Ovarian cancer is among the most challenging fatal cancers in women, as it is usually silent in its early stages with no or little signs and symptoms. Inability to make an early diagnosis through screening or other methods results in a late presentation at an advanced stage [1] . Although the lifetime risk of ovarian cancer in a woman is equal to 1.5% and it constitutes only about 4% of all cancers in females, it is the fifth leading cause of cancer deaths in this population with a high mortality rate of up to 70% [2] . Therefore, early detection of the disease is of utmost importance and significantly affects the survival of patients [3] [4] . There is an inverse relationship between the number of pregnancies and the incidence of ovarian cancer, and a direct one is present regarding infertility. In addition, early puberty and late menopause increase this risk as well [5] . This implies that suppression of ovulation may be an important factor in prevention of ovarian cancer, since the surface epithelium of ovaries experiences frequent damage and healings, which could lead to emergence of spontaneous mutations and oncogenic phenotypes [6] .

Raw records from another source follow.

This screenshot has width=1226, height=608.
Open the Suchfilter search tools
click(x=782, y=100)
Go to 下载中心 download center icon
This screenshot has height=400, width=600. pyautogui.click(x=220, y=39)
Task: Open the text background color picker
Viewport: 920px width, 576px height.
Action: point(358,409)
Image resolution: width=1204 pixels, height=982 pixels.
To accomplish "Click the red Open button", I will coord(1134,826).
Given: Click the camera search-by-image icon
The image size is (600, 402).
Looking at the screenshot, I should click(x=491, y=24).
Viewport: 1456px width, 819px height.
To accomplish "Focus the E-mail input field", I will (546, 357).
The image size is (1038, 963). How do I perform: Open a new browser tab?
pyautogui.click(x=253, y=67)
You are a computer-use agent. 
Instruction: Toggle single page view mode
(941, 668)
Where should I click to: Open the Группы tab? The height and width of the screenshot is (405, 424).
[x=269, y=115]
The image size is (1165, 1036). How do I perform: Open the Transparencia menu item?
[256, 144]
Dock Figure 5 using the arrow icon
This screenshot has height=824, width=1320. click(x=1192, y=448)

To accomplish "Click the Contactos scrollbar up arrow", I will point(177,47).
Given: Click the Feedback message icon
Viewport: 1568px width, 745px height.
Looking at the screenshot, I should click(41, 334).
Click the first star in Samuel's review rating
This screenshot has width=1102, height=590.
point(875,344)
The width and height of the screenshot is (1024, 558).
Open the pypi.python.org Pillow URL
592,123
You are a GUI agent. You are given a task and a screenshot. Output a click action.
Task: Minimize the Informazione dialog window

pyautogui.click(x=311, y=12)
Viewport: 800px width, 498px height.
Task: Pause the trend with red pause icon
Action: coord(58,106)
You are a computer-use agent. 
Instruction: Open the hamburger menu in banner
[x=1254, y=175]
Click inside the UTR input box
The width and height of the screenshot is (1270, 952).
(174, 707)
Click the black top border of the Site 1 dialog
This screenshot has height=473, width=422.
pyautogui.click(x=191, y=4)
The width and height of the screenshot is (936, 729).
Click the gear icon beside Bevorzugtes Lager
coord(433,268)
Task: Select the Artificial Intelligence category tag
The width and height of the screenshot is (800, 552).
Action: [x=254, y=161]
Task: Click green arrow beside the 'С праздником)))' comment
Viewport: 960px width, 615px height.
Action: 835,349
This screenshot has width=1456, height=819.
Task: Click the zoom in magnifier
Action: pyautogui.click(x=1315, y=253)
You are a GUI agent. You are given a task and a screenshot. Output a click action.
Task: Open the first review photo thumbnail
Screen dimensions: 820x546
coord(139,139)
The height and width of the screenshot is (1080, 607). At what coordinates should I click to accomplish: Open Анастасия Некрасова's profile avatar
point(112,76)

Despite the importance of early disease detection, an ideal screening test with high sensitivity and specificity has not yet been developed for ovarian cancer. Current screening methods including physical examination, cancer antigen 125 (CA-125), and vaginal ultrasound are successful in identifying the disease only in 30 to 45% of women with ovarian cancer. Tumor markers are another method for early detection or monitoring of the disease and are widely used today [7] [8] . Human epididymis protein 4 (HE4) is a recently identified biomarker, with a molecular weight of about 25 kDa encoded by WAP four-disulfide core domain 2 (WFDC2) gene located on chromosome q1213.120. WFDC2 gene has shown high amplification rates in ovarian cancer; whereas, its expression is low in healthy ovarian tissue. The highest expression of this gene is in normal respiratory and glandular epithelial tissues.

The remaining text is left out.